◆ EXERCISE DIRECTIONS ◆
Where does the word "details" show up in the data? Please find each such line and copy it.

◆ Stored records ◆

┄┄┄┄┄┄┄┄┄┄┄┄┄┄┄┄┄┄┄┄

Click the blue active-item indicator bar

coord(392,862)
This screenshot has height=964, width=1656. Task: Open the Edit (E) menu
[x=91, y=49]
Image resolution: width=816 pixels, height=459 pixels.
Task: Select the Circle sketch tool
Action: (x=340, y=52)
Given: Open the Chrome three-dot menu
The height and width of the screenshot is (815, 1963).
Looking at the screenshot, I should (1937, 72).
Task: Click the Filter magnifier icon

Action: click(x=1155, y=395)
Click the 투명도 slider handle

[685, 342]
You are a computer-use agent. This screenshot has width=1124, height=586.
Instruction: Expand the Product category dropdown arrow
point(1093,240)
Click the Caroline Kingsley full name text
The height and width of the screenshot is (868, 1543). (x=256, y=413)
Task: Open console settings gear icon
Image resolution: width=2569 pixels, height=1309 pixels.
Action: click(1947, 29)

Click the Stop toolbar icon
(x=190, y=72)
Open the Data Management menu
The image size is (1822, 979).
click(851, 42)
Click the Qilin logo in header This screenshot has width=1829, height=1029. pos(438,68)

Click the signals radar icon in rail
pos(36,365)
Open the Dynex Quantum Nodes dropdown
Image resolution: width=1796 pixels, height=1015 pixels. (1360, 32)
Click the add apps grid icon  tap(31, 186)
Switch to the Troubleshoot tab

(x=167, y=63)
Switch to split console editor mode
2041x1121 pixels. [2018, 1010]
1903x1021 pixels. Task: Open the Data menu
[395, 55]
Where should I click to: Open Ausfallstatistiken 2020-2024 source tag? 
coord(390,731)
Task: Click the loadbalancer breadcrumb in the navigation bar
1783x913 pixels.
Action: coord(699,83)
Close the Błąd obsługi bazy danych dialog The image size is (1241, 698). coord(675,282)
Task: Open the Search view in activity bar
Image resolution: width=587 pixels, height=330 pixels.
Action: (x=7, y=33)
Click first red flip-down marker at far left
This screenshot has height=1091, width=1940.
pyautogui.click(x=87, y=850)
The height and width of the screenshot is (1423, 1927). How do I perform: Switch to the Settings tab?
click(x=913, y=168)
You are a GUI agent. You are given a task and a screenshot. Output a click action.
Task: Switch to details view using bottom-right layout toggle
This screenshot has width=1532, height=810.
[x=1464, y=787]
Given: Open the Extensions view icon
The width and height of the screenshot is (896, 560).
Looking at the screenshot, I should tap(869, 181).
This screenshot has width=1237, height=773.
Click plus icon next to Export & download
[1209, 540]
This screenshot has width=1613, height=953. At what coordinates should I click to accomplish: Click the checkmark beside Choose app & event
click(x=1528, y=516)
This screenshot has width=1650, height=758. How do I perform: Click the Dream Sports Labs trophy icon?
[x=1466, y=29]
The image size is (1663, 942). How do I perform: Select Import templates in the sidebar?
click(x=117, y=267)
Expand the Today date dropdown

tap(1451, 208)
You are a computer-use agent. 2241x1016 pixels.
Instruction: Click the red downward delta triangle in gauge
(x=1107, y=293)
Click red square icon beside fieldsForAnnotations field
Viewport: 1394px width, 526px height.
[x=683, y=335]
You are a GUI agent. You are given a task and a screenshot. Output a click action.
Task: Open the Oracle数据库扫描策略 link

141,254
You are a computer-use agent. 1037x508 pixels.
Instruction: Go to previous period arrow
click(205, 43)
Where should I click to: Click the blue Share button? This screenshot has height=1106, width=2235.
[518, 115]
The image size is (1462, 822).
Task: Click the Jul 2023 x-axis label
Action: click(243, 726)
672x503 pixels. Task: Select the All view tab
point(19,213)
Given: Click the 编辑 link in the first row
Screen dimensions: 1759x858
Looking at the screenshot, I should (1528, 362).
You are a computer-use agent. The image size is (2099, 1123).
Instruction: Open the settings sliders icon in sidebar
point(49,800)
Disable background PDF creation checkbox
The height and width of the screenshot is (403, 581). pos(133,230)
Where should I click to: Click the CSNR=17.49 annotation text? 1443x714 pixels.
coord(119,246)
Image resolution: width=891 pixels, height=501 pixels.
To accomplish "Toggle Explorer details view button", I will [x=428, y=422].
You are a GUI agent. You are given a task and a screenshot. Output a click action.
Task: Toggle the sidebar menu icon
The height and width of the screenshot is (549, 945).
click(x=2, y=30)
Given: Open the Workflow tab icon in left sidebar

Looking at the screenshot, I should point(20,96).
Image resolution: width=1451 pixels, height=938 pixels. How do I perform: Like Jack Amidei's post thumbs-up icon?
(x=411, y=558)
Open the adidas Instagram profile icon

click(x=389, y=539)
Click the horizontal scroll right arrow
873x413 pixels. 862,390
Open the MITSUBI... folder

┄┄┄┄┄┄┄┄┄┄┄┄┄┄┄┄┄┄┄┄

◆ ANSWER TO THE EXERCISE ◆
Task: Switch to details view using bottom-right layout toggle
To accomplish "Toggle Explorer details view button", I will [x=428, y=422].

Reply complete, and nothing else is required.